B-Real: Both, really. I’m from the west coast so I have to represent that first and foremost. West coast rappers don’t get a lot of love and don’t get a lot of airplay pretty much anywhere else with the exception of the stable groups like Black Eyed Peas, Snoop Dogg and anything [Dr.] Dre puts out, occasionally us, and Ice Cube and Mack 10 , The Game . That’s just two handfuls of groups that get love around the country. Other than that, there ain’t too many groups out here or artists in the west coast to get a decent shot at making something good unless you’re endorsed by Dr. Dre or somebody like that.

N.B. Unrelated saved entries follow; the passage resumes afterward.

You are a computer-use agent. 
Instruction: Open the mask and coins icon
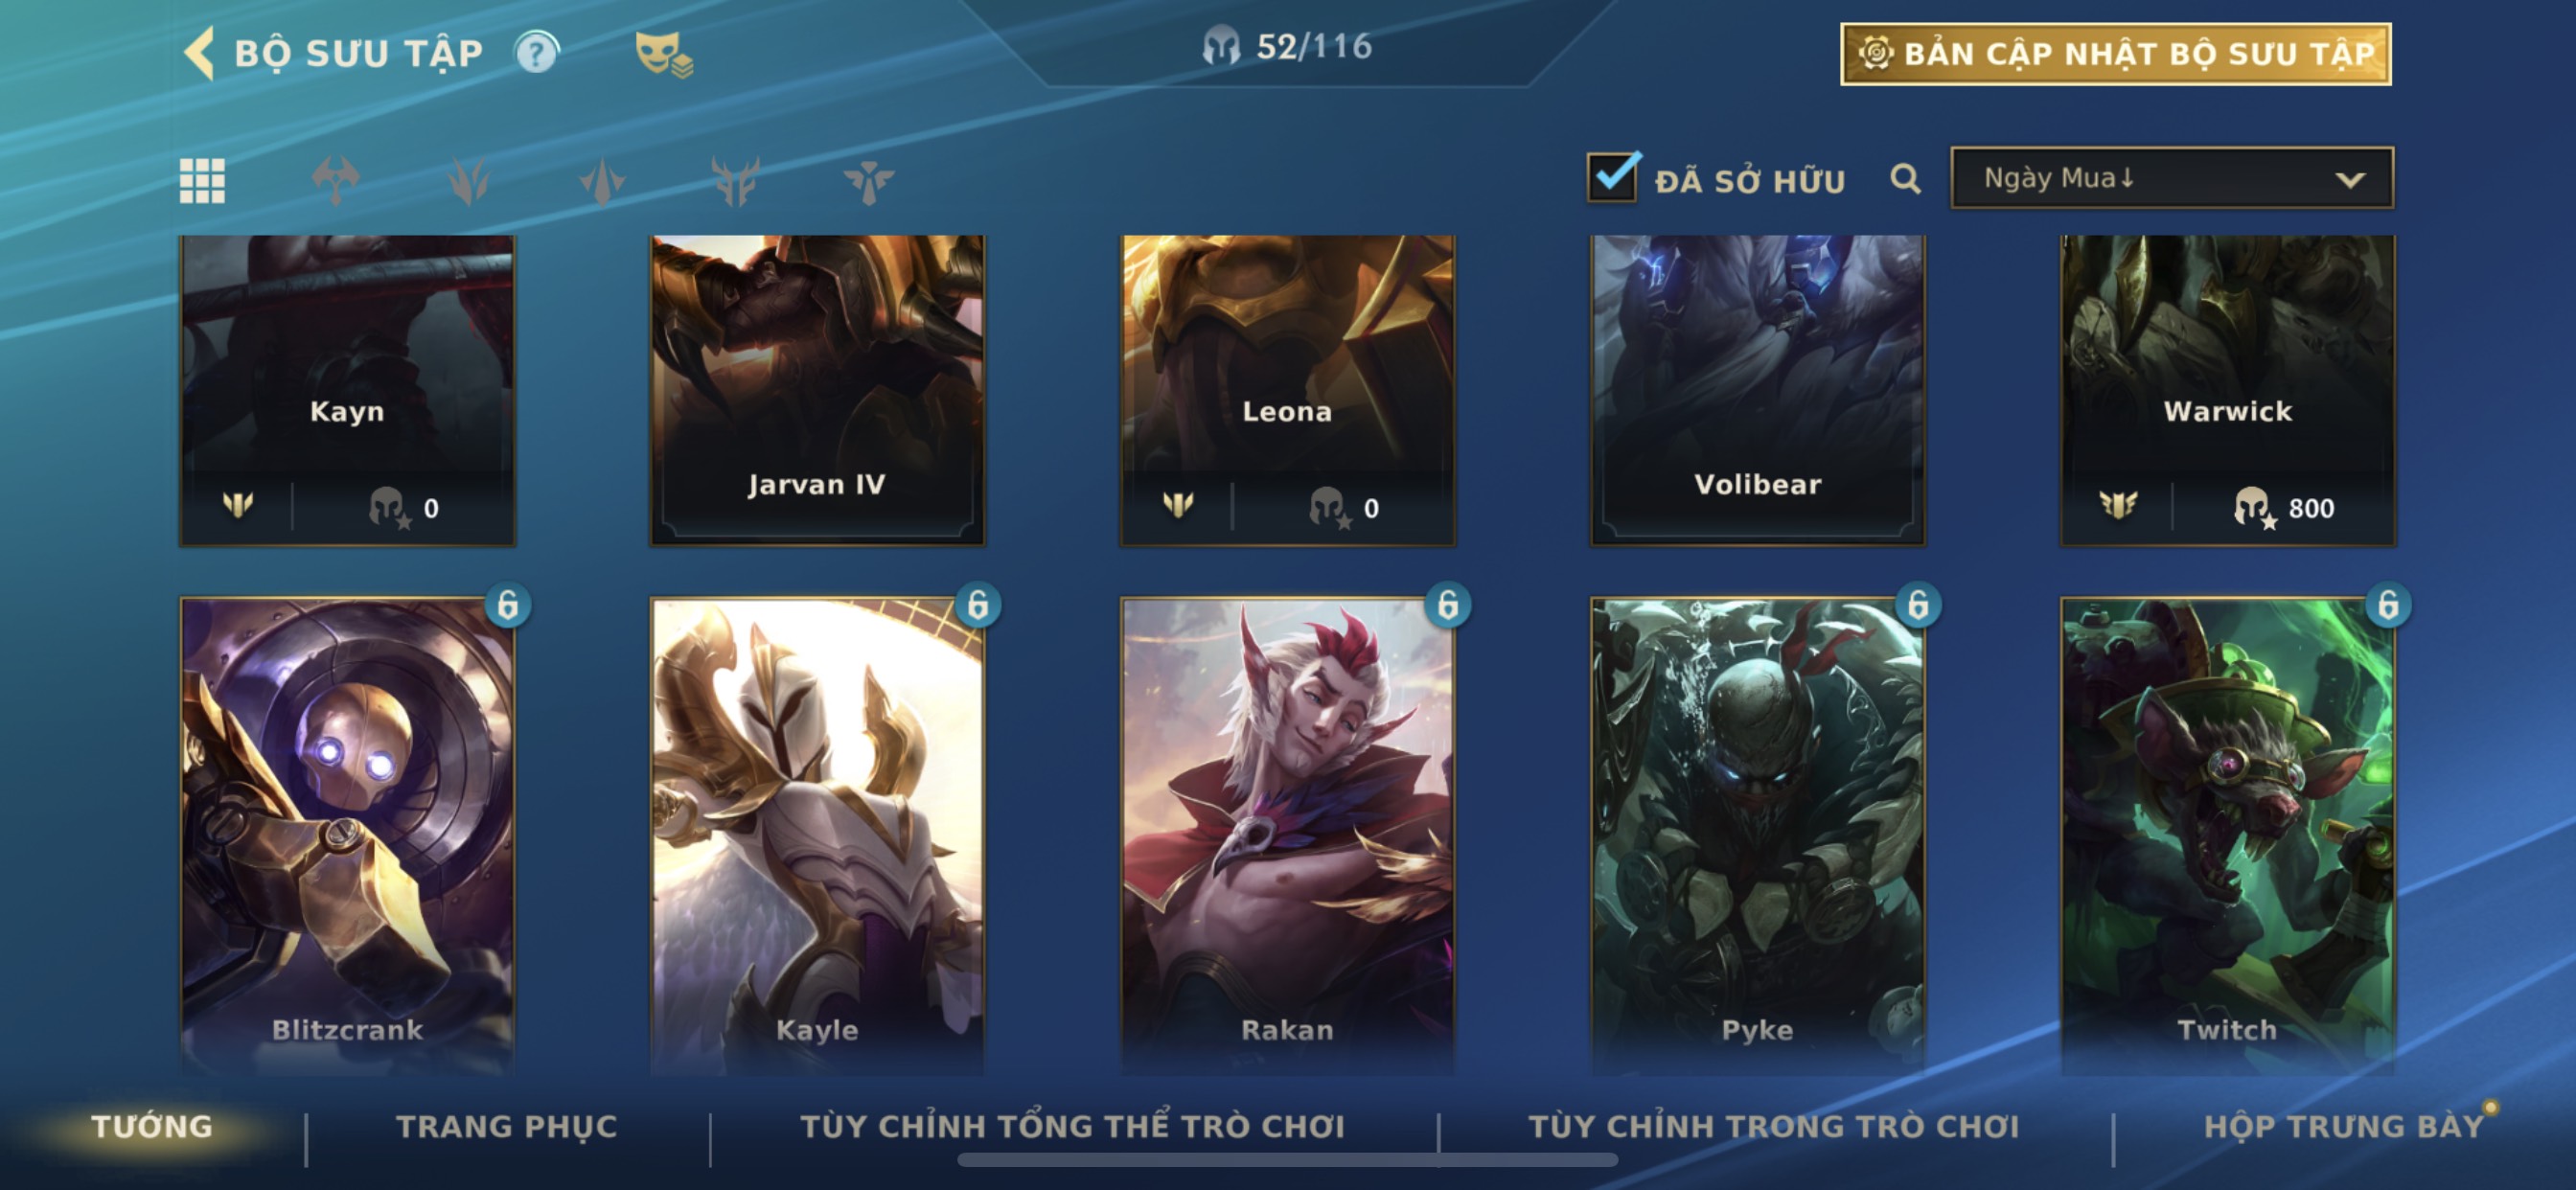[663, 54]
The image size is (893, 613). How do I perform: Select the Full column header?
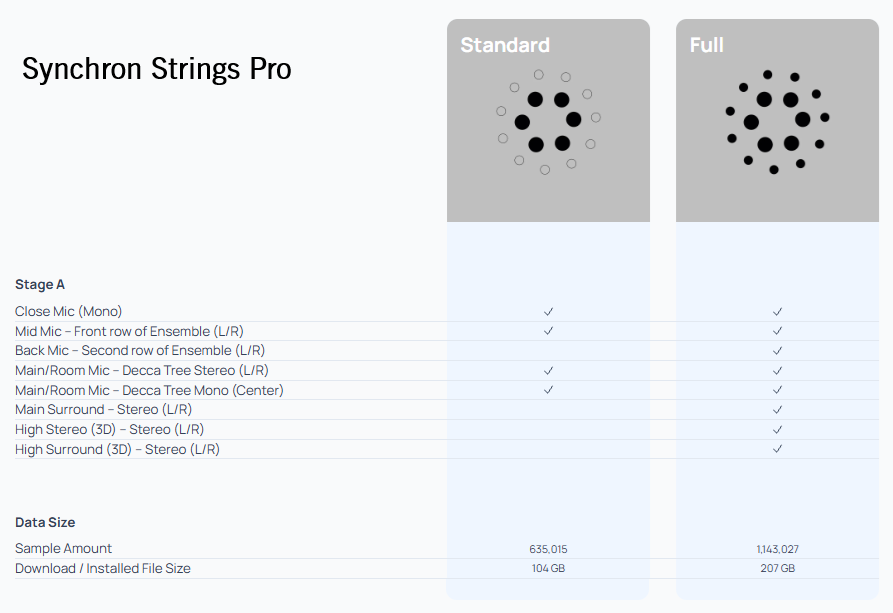click(707, 45)
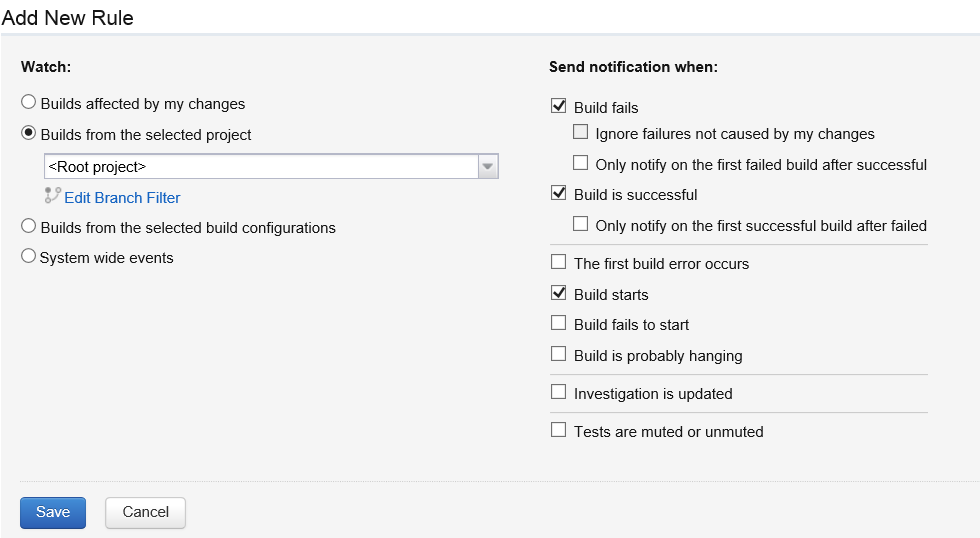Open the Edit Branch Filter link
Image resolution: width=980 pixels, height=538 pixels.
[x=122, y=198]
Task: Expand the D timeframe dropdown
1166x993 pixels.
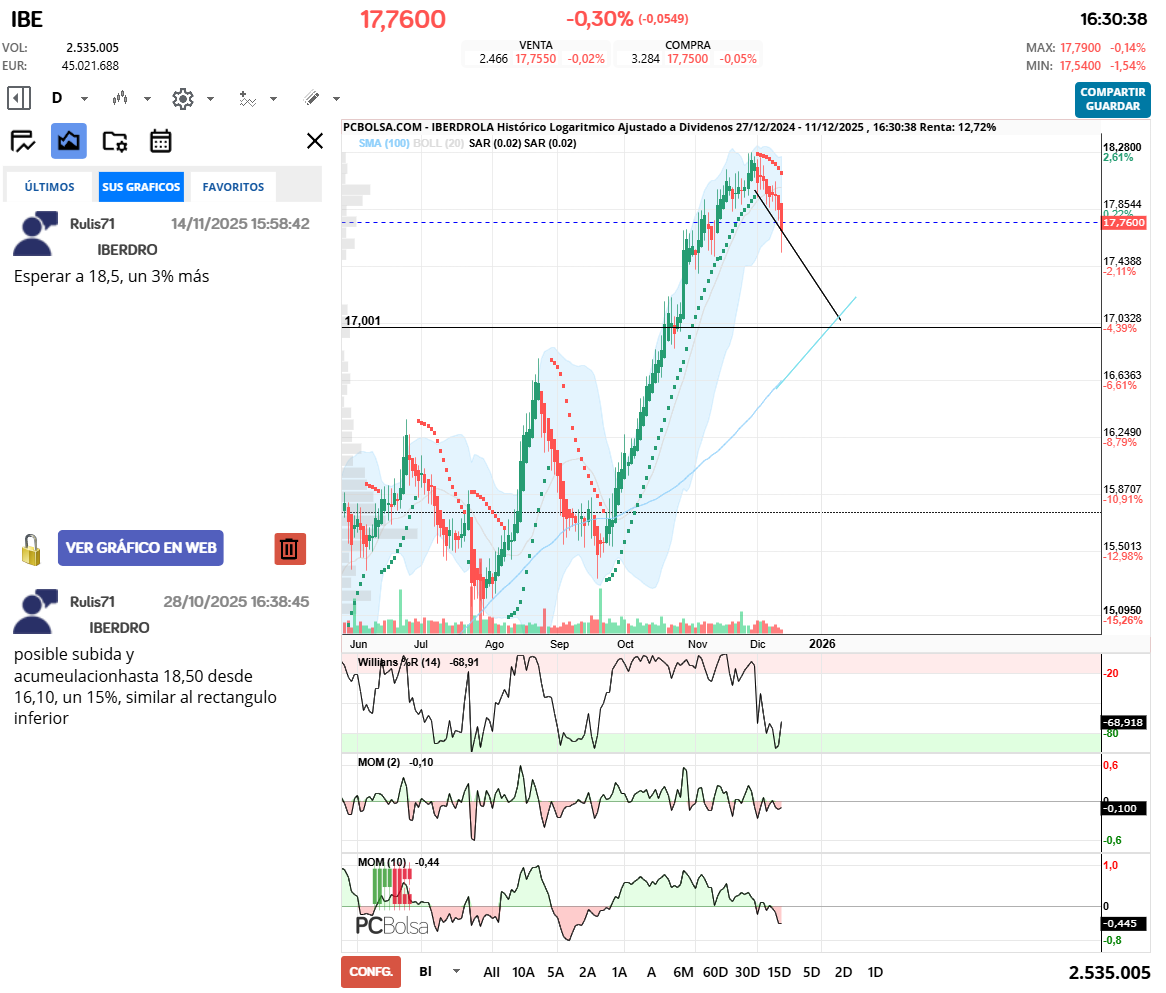Action: pyautogui.click(x=84, y=99)
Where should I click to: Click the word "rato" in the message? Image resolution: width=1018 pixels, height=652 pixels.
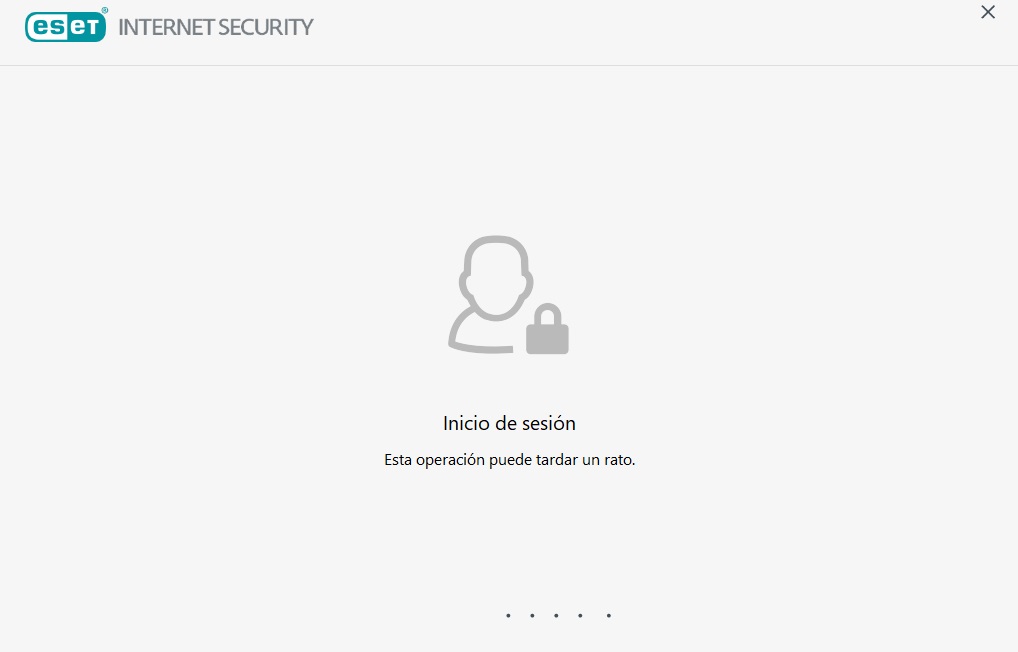618,460
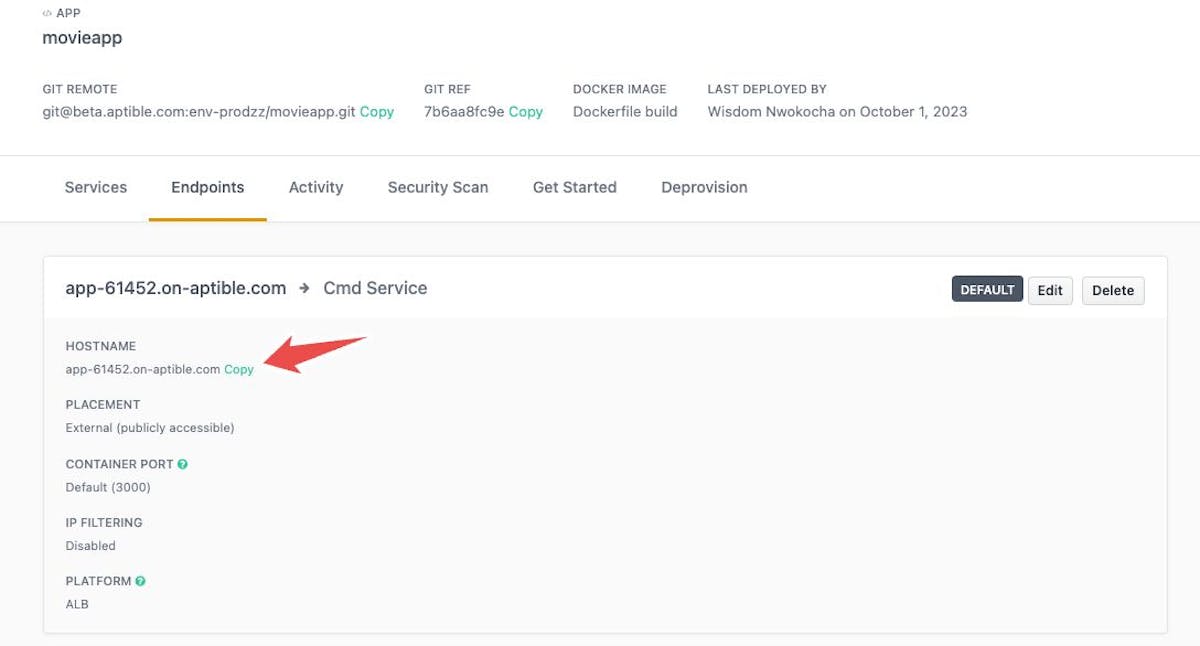Copy the git ref 7b6aa8fc9e

525,112
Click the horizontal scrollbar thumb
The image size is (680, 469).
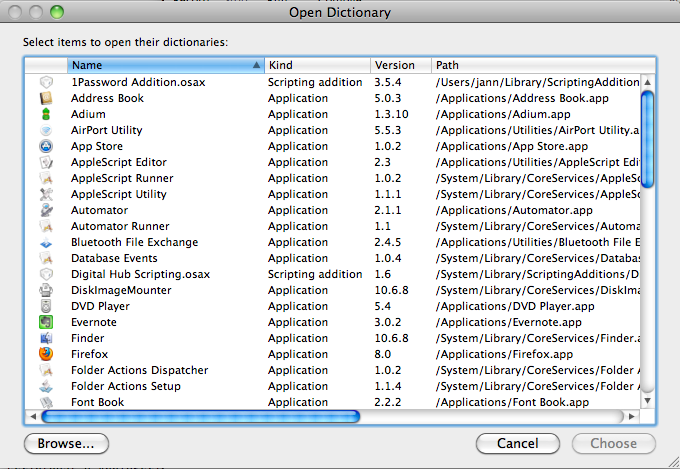click(200, 416)
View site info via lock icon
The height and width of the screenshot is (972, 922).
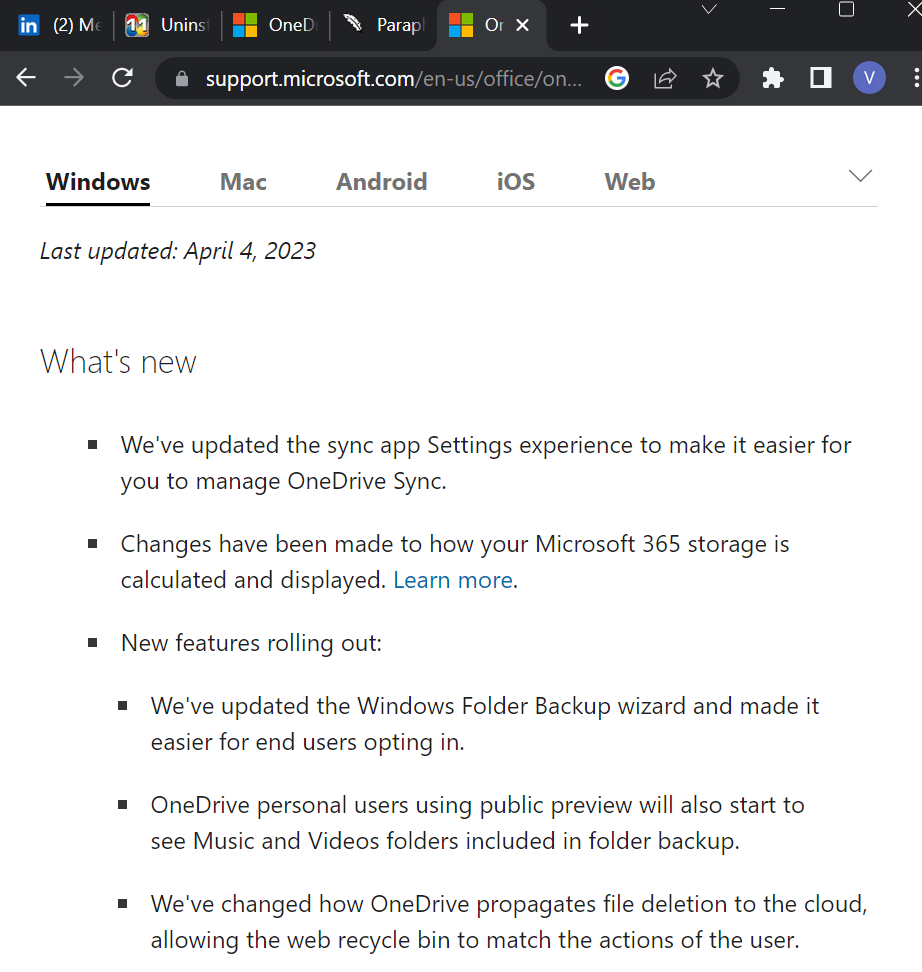pos(181,79)
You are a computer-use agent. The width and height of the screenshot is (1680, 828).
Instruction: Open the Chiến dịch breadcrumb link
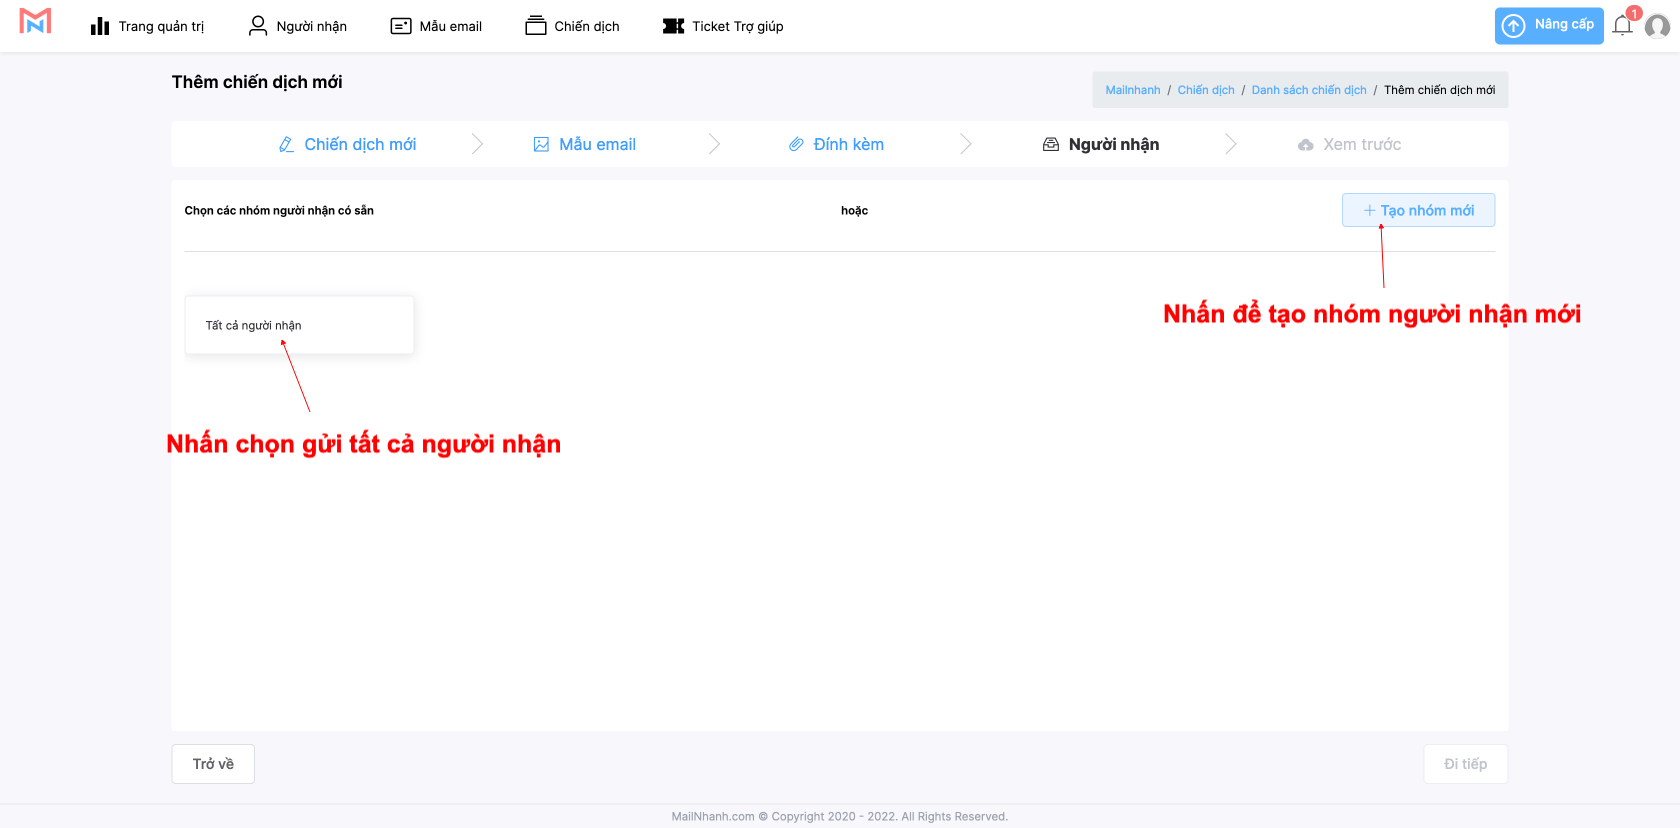[x=1205, y=90]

I’m trying to bust the door open for west coast rappers out here. There’s a lot of talented rappers, it’s just that A&R people here on the west coast, and the labels here in the west coast, they’re full of shit and they don’t know anything. They don’t know where to look for these artists, they don’t know what kind of artists to look for and they don’t want to fucking hire the right people to look for these artists and to break these new artists. They’re always depending on what New York is gonna break or what the south is gonna break. We got artists here, we’re one of the fucking centers of entertainment and they ain’t signing shit that means anything. The only guy that’s ever signed anything good is Dre because he knows what the fuck to look for; all these other douchebags don’t know what to look for so you don’t really hear too many great west coast artists that are coming out – the up-and-coming coming guys. These west coast labels got their fuckin' head up their ass so that was one reason why I had to rep it like that.
The other reason is that I love Hip Hop and I see the way that Hip Hop is put as a genre of music on a map. It’s basically at a low point because you have all this materialistic shit out there – and that’s not knocking that stuff because rap has evolved and grown and it has so many faces, there’s something there for everybody – but it needs to have more substance. There’s a lot of shit out there that’s getting played on MTV and on radio and on BET, and it has no substance at all. They need to have a balance. People need to open their fucking eyes as far as these labels and radio people go. There’s more to Hip Hop - more to this music - than what they’re displaying, portraying and playing.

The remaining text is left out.